Look over the lines below. Report each one that includes the string "click".

^^^^^^^^^^^^^^^^

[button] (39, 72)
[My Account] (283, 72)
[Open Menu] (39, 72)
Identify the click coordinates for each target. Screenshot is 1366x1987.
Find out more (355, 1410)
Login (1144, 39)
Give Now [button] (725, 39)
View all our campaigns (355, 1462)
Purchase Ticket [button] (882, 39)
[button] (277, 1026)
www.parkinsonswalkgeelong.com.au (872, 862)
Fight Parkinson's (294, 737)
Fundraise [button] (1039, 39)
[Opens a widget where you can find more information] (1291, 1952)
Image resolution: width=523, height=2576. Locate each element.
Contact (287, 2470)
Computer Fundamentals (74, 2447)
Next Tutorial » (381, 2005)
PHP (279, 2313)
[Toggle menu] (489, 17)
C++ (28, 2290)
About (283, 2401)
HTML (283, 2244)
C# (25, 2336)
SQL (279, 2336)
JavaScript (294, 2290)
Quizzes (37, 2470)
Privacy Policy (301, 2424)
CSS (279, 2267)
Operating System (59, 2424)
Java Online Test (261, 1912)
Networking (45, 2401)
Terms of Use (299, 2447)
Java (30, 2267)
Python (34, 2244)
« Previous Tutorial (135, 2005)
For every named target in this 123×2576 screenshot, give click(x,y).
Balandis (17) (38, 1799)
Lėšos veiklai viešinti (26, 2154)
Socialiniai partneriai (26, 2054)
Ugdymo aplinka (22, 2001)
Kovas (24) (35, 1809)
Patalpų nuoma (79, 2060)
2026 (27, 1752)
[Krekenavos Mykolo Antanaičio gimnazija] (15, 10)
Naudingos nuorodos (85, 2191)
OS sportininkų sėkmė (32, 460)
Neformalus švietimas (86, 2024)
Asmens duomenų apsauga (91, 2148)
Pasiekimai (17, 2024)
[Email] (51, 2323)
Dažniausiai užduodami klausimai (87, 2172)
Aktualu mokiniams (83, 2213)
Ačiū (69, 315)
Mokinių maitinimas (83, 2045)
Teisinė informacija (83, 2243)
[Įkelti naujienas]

^^^^^^^^^^^^^^^^

- _OUTPUT FOR THIS TASK_
Identify the click coordinates for each target. Screenshot is 1366x1987.
For every named target in this 123×2576 screenshot, give click(x,y).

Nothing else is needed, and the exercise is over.